§ **Relevés de localisation de mots et d'éléments**:
───
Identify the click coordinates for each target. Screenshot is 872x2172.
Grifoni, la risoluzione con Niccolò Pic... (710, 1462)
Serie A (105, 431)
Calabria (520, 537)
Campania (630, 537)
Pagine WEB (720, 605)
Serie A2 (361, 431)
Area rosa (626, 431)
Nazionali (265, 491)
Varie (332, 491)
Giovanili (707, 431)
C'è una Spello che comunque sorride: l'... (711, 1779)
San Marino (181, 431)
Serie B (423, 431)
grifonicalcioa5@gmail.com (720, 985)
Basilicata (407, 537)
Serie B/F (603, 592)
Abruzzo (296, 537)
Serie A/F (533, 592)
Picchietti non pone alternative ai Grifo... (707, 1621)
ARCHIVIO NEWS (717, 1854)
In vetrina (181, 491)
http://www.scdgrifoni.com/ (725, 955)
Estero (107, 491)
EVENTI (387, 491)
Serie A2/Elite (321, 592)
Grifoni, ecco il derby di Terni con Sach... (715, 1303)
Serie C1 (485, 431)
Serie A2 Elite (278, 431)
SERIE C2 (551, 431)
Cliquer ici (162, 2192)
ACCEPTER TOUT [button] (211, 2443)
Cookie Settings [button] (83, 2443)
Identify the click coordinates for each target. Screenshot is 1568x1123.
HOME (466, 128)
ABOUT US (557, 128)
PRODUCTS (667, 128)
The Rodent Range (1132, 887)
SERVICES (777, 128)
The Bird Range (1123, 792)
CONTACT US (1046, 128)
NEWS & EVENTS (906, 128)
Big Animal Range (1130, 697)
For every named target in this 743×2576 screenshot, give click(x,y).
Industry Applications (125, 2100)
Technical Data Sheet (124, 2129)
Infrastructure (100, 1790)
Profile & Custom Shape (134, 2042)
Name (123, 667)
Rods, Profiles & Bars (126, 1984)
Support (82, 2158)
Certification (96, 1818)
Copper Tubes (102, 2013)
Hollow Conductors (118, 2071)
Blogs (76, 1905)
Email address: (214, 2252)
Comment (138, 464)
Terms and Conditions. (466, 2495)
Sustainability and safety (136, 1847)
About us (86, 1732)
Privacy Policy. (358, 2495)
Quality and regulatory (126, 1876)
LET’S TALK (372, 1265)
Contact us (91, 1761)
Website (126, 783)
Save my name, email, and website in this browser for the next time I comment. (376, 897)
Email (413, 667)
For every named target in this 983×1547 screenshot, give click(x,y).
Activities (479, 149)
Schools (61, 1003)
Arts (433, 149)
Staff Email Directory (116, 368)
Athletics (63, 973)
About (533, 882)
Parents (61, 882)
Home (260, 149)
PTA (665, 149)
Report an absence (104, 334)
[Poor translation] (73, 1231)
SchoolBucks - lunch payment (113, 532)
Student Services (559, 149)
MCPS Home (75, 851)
───
Pouvez-vous recopier à l'identique les données, du tout début jusqu'à la ligne contenant "Email (413, 667)", celle-ci comprise ?

§ **RÉSULTAT ATTENDU**:
Identify the click coordinates for each target. Screenshot is 872x2172.
Grifoni, la risoluzione con Niccolò Pic... (710, 1462)
Serie A (105, 431)
Calabria (520, 537)
Campania (630, 537)
Pagine WEB (720, 605)
Serie A2 (361, 431)
Area rosa (626, 431)
Nazionali (265, 491)
Varie (332, 491)
Giovanili (707, 431)
C'è una Spello che comunque sorride: l'... (711, 1779)
San Marino (181, 431)
Serie B (423, 431)
grifonicalcioa5@gmail.com (720, 985)
Basilicata (407, 537)
Serie B/F (603, 592)
Abruzzo (296, 537)
Serie A/F (533, 592)
Picchietti non pone alternative ai Grifo... (707, 1621)
ARCHIVIO NEWS (717, 1854)
In vetrina (181, 491)
http://www.scdgrifoni.com/ (725, 955)
Estero (107, 491)
EVENTI (387, 491)
Serie A2/Elite (321, 592)
Grifoni, ecco il derby di Terni con Sach... (715, 1303)
Serie C1 (485, 431)
Serie A2 Elite (278, 431)
SERIE C2 (551, 431)
Cliquer ici (162, 2192)
ACCEPTER TOUT [button] (211, 2443)
Cookie Settings [button] (83, 2443)
Identify the click coordinates for each target. Screenshot is 1568x1123.
HOME (466, 128)
ABOUT US (557, 128)
PRODUCTS (667, 128)
The Rodent Range (1132, 887)
SERVICES (777, 128)
The Bird Range (1123, 792)
CONTACT US (1046, 128)
NEWS & EVENTS (906, 128)
Big Animal Range (1130, 697)
For every named target in this 743×2576 screenshot, give click(x,y).
Industry Applications (125, 2100)
Technical Data Sheet (124, 2129)
Infrastructure (100, 1790)
Profile & Custom Shape (134, 2042)
Name (123, 667)
Rods, Profiles & Bars (126, 1984)
Support (82, 2158)
Certification (96, 1818)
Copper Tubes (102, 2013)
Hollow Conductors (118, 2071)
Blogs (76, 1905)
Email address: (214, 2252)
Comment (138, 464)
Terms and Conditions. (466, 2495)
Sustainability and safety (136, 1847)
About us (86, 1732)
Privacy Policy. (358, 2495)
Quality and regulatory (126, 1876)
LET’S TALK (372, 1265)
Contact us (91, 1761)
Website (126, 783)
Save my name, email, and website in this browser for the next time I comment. (376, 897)
Email (413, 667)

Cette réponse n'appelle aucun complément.